MANTIS
- Operator: Open Cosmos UK Space Agency European Space Agency
- COSPAR ID: 2023-174B
- SATCAT no.: 58257

Spacecraft properties
- Spacecraft type: 12U CubeSat
- Manufacturer: Open Cosmos, Terrabotics, IngeniArs, Satlantis,

Start of mission
- Launch date: 11 November 2023, 18:49 UTC
- Rocket: Falcon 9 Transporter-9
- Launch site: Vandenberg Space Force Base

End of mission
- Decay date: 15 October 2025

Orbital parameters
- Reference system: Geocentric
- Regime: Sun-synchronous
- Altitude: 500 km

= MANTIS (satellite) =

European Earth observation CubeSat

MANTIS was an Earth observation satellite developed by the UK-based company Open Cosmos with support of the European Space Agency (ESA) and the UK Space Agency (UKSA). The 12U CubeSat successfully demonstrated the integrated Standard Imager for Microsatellites (iSIM), a high-resolution multispectral imager designed for small satellites, as well as in-orbit data processing. MANTIS was the first space mission supported by ESA's InCubed programme managed by the agency's ɸ-lab.
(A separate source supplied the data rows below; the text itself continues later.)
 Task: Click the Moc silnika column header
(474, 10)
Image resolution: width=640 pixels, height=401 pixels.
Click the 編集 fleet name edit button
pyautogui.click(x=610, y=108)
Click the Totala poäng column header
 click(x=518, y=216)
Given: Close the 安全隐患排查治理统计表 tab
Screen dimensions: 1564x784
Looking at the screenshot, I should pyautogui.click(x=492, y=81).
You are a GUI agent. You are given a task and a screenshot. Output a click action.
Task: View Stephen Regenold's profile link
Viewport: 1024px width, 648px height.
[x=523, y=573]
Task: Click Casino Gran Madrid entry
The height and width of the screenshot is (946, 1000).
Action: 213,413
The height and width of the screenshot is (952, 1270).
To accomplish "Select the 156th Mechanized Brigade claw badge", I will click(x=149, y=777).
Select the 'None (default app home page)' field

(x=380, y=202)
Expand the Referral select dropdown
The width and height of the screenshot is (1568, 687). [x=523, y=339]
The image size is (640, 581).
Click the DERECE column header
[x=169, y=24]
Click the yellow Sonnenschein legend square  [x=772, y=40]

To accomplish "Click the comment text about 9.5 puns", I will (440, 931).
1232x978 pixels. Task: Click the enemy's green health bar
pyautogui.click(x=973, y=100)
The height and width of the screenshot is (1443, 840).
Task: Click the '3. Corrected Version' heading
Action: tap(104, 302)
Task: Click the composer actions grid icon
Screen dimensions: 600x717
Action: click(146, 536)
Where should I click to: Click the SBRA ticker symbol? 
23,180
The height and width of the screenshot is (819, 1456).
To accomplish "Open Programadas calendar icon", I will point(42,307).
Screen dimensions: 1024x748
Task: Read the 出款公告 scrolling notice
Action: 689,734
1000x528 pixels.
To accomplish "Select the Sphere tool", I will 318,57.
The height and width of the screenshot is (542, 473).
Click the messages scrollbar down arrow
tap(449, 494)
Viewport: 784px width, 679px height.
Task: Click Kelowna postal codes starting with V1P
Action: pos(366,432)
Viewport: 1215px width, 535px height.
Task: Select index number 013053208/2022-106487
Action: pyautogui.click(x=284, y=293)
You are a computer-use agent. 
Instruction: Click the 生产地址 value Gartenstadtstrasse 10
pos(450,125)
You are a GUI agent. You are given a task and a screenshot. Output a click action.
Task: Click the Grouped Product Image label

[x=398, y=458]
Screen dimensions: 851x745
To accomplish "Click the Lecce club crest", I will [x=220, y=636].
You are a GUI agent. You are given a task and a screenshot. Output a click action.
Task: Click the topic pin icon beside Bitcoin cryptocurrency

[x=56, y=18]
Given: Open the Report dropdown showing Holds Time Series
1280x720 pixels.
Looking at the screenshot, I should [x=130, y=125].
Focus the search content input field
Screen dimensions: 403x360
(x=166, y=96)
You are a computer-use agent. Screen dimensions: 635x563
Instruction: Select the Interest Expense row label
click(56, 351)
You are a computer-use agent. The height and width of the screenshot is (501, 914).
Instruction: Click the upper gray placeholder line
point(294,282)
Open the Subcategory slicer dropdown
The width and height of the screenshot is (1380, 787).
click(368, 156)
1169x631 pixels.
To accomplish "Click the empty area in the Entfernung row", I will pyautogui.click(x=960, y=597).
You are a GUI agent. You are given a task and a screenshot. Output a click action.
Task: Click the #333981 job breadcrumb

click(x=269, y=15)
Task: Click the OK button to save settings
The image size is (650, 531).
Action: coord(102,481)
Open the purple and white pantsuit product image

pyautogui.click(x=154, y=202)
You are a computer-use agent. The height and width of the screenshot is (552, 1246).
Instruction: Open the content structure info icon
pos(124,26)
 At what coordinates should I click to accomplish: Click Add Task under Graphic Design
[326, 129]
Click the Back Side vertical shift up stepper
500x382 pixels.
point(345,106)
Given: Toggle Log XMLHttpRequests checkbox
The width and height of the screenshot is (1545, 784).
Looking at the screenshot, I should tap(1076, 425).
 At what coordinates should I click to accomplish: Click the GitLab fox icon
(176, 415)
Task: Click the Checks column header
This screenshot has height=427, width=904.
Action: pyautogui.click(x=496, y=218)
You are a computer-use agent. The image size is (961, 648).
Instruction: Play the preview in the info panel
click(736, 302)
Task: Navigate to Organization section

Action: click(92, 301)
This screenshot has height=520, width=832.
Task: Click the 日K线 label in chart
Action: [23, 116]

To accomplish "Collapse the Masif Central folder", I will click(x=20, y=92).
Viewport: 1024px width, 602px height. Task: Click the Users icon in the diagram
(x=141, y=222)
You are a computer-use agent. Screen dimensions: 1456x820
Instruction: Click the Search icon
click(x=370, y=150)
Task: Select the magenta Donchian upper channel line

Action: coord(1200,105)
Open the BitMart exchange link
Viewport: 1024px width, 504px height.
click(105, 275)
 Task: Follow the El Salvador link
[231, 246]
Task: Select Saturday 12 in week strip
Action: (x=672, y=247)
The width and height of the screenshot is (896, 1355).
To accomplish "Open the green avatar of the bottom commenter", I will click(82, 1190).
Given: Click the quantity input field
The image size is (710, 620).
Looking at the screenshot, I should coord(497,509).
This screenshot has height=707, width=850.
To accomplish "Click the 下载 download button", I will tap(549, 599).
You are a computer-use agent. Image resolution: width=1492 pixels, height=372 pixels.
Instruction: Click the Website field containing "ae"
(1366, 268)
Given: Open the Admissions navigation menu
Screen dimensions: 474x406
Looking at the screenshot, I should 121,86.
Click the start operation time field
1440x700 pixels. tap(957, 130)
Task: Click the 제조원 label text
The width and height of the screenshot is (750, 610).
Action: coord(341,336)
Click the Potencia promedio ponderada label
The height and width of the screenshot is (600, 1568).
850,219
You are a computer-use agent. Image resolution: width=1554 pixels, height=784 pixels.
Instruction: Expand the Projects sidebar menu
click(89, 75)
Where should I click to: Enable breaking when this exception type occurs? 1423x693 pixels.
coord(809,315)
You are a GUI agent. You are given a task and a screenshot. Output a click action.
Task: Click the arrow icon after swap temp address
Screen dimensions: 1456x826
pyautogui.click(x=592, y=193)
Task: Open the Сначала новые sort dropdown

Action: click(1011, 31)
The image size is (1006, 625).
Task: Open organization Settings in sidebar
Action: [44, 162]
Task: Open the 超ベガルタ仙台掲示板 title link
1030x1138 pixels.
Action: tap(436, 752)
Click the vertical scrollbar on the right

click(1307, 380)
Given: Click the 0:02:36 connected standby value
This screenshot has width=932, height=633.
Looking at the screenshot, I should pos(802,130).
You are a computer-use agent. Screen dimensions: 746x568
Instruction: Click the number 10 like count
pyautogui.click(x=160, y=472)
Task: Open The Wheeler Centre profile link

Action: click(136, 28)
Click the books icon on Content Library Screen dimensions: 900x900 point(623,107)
The satellite was launched on a Falcon 9 rocket on 11 November 2023, delivered its first Earth images on 20 November 2023, and completed its mission by safely deorbiting in October 2025. MANTIS was used in de-risking technologies for Atlantic Constellation Pathfinder, UKSA's contribution to the international Atlantic Constellation.